When you harbour emotions that bring you down, go to endless meetings you don’t care about and hang on to stuff you don’t need, clutter has taken control of your life. By Nicola Davies-Laubscher
Clutter can creep into our lives on many different levels. Understanding why you allow it into your life, however, can help you get rid of it. We look at different types of clutter and how you can free yourself of the mess.
Clutter enters our lives on a daily basis, so getting rid of it is also something that we need to concentrate on daily. Holding out for a big spring clean can be quite unrealistic in terms of time and effort, so focus on small achievements, such as filing your mail once a week and cleaning up the living room every night before going to bed.
‘We come into this world with nothing and we will leave with nothing, yet we spend our whole lives accumulating stuff,’ explains life coach Liesl Saayman. She has a golden rule for all material items that we hang on to: if you haven’t used, worn, picked up or even thought about it during the past year, it must go.

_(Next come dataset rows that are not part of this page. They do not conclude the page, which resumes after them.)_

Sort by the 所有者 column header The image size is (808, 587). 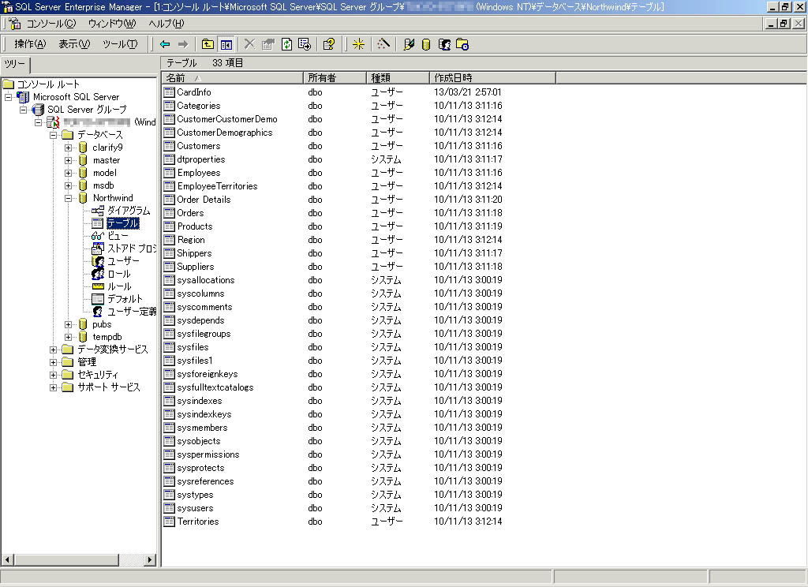(x=335, y=77)
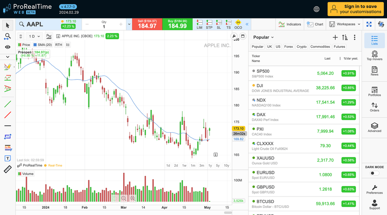Open the News panel
Screen dimensions: 387x215
coord(374,71)
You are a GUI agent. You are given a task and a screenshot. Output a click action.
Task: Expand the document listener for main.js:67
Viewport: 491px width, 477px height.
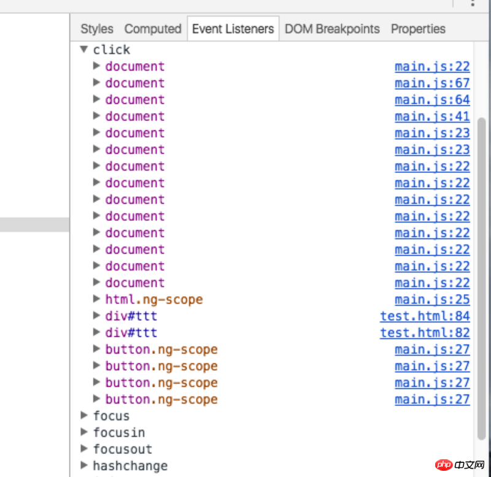coord(96,83)
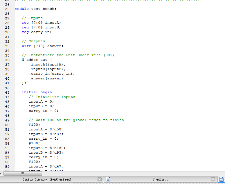Click line number 43 in the gutter

tap(7, 92)
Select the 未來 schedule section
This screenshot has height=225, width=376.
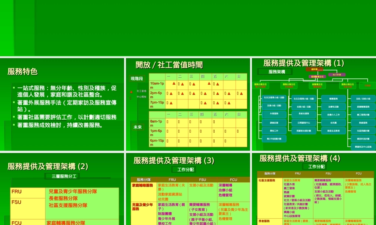(x=138, y=127)
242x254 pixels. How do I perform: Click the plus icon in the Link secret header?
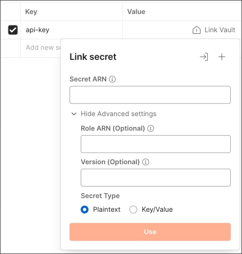pos(222,57)
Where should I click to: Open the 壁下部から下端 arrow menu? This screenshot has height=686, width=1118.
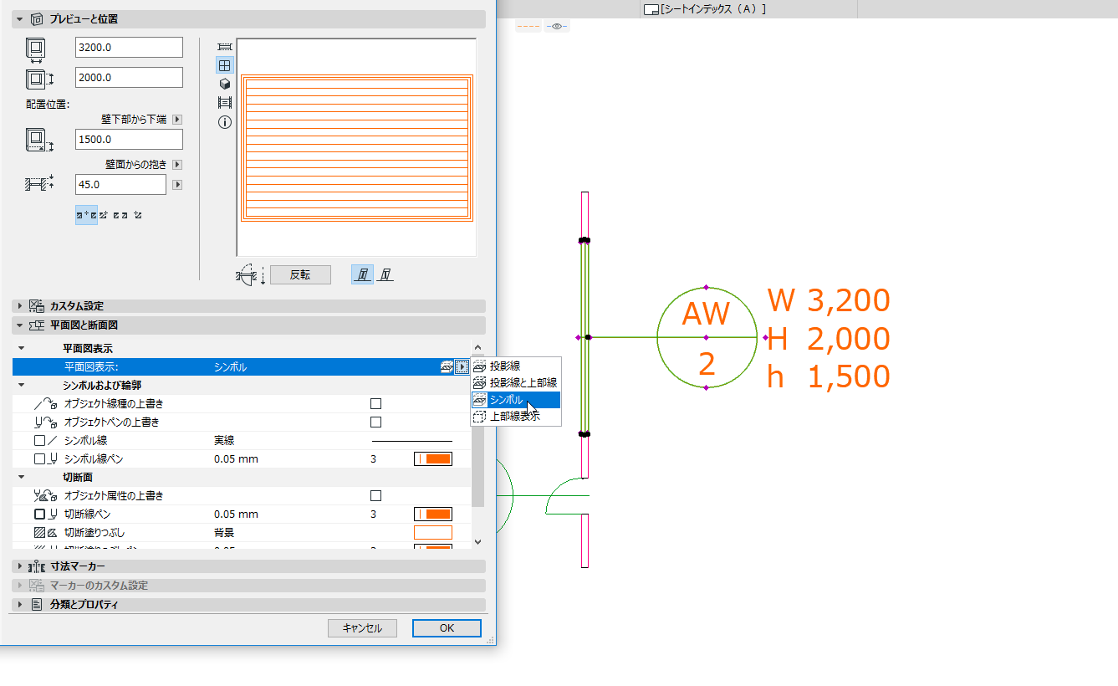(176, 120)
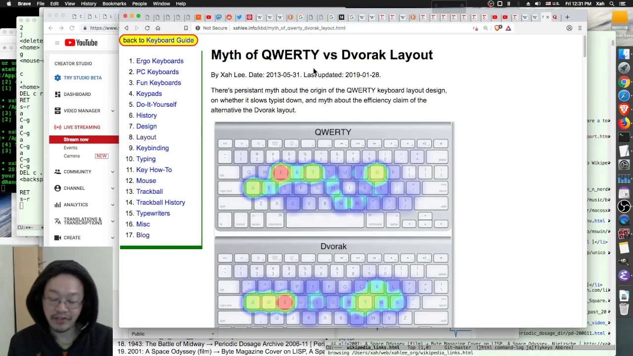The image size is (633, 356).
Task: Open the Trackball History link
Action: pos(161,202)
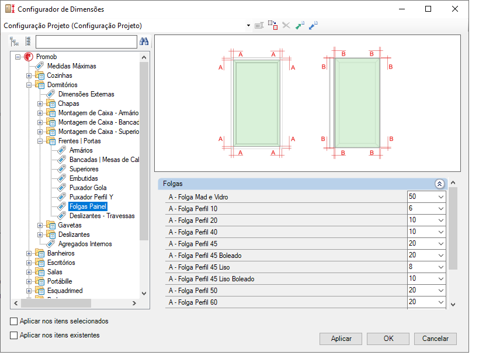Enable Aplicar nos itens selecionados checkbox
Viewport: 479px width, 362px height.
coord(14,321)
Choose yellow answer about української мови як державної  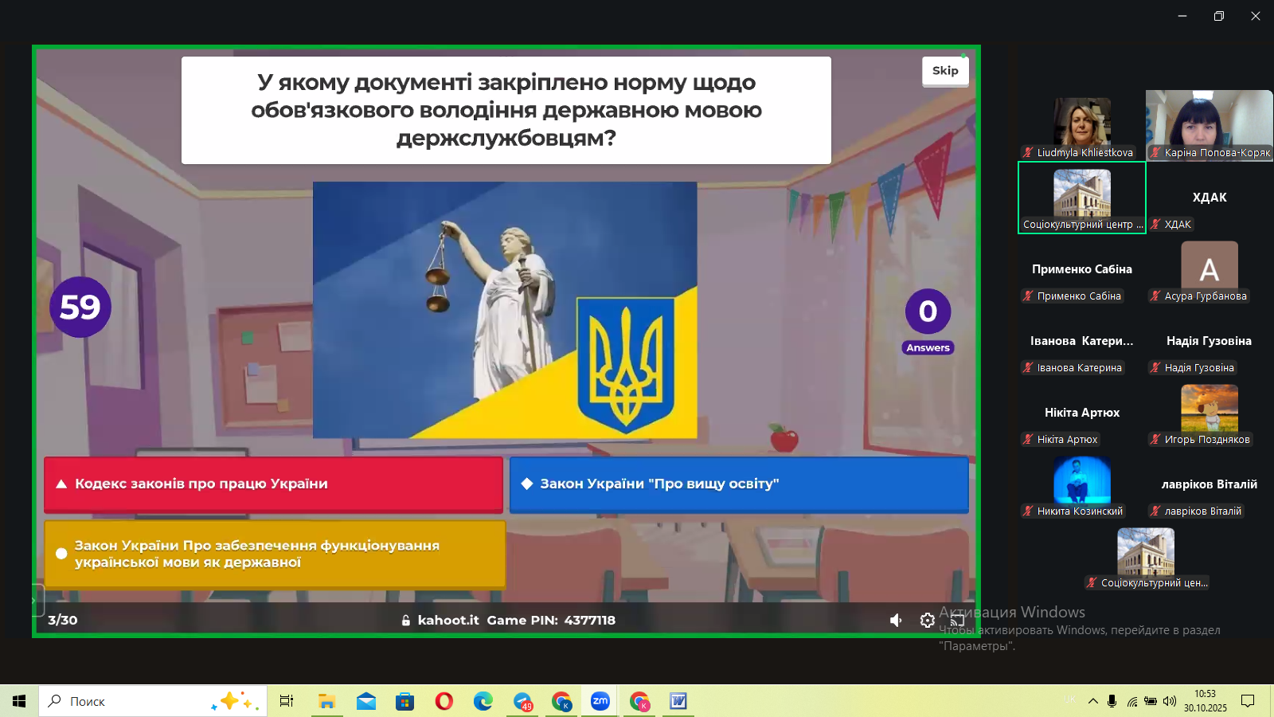[275, 554]
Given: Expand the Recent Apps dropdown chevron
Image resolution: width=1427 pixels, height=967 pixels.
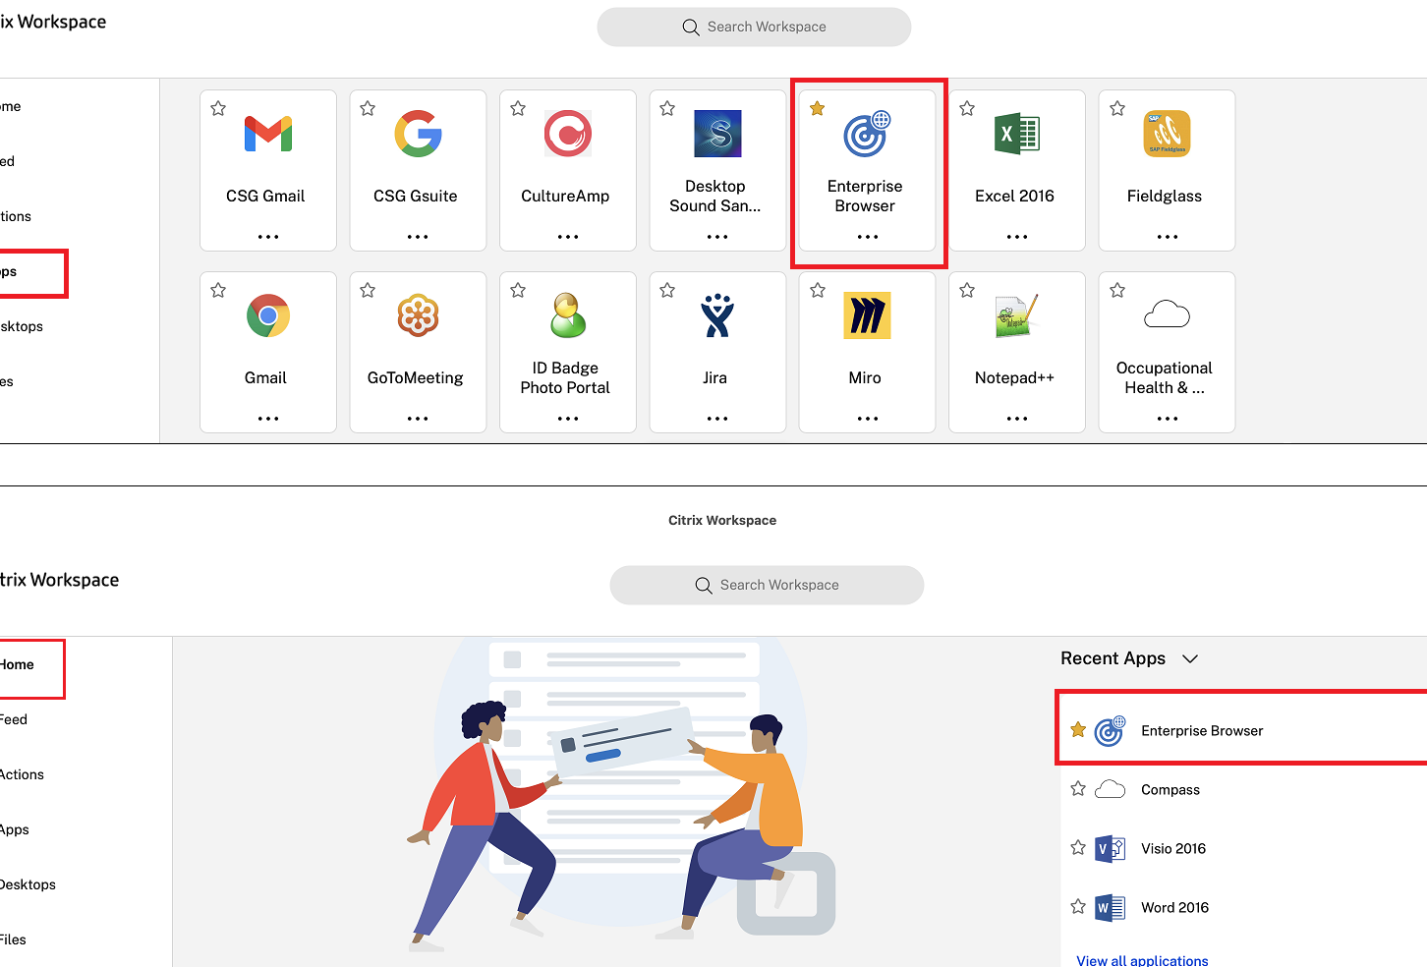Looking at the screenshot, I should click(1190, 658).
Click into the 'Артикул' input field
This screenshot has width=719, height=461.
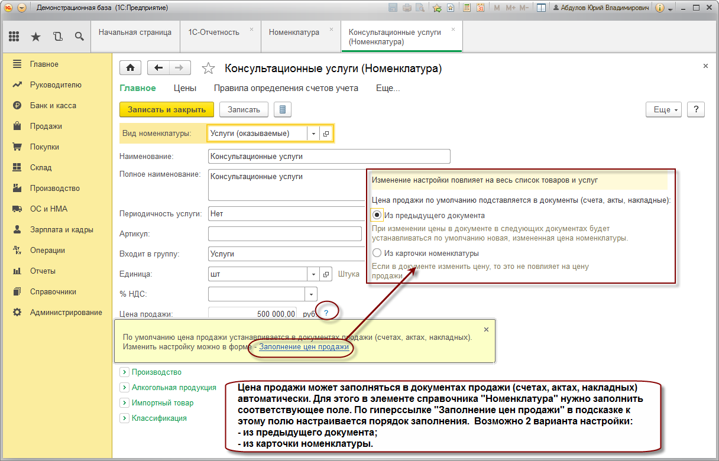285,234
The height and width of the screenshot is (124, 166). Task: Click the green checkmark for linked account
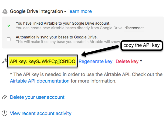9,26
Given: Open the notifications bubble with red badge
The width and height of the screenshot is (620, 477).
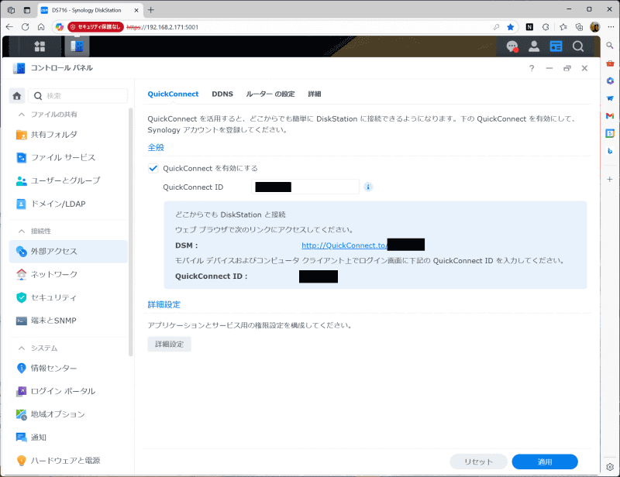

‘People often find it difficult to let go of physical possessions as they reason that they worked hard to get it in the first place,’ says Liesl. The idea is not to look at your stuff as ‘possessions’ but as things that you have stewardship over: once you no longer have use for them, it is time to pass them on to someone who needs it or can use them.
Getting rid of your stuff will require a commitment from you. People often start a clean-up of the garage or the children’s playroom and end up simply moving stuff around the house without accomplishing any actual decluttering. Liesl advises contacting a charity when planning your clean-up and committing yourself to delivering a certain number of items to them. This will give you both a purpose and a deadline.
Emotional clutter refers to any negative emotion that we hang on to regardless of its validity. ‘It can be something so small – a remark by a former teacher or an ex-boyfriend or girlfriend – that then develops into a negative belief about yourself,’ says Liesl.
A good example of emotional clutter is the long feud between the Montague and Capulet families in Shakespeare’s Romeo and Juliet, essentially ‘I don’t remember why I am so angry at your family, but I remember that I am and therefore I live my life accordingly.’
Meditating and practising mindfulness will help you stand back from emotional clutter and find calmness. Taking deep, rhythmic breaths also has a calming effect on the mind. ‘Imagine your mind as an eye that’s underwater, staring up at the turbulent waves washing over it,’ says Liesl. ‘Your mind should be like an anchor, unaffected by any movements beyond its reach.’
How often do you agree to things that you don’t really want to do? Do you serve on school committees because you really believe in the cause or do you do it just to look involved?
‘By all means, get involved if you feel passionate about a cause, but before you say ‘yes’ to something, think about why,’ explains Liesl. ‘Don’t clutter your days with mindless activities that leave you feeling frustrated, exhausted and empty. Your time is valuable, so use it wisely.’
To get rid of time clutter, you will have to identify the things that are most important to you and that you want to focus your time and energy on. It can be your children, your work or a specific goal, such as finishing your studies. Write down your top five priorities, then start eliminating the obstacles between you and what you are passionate about.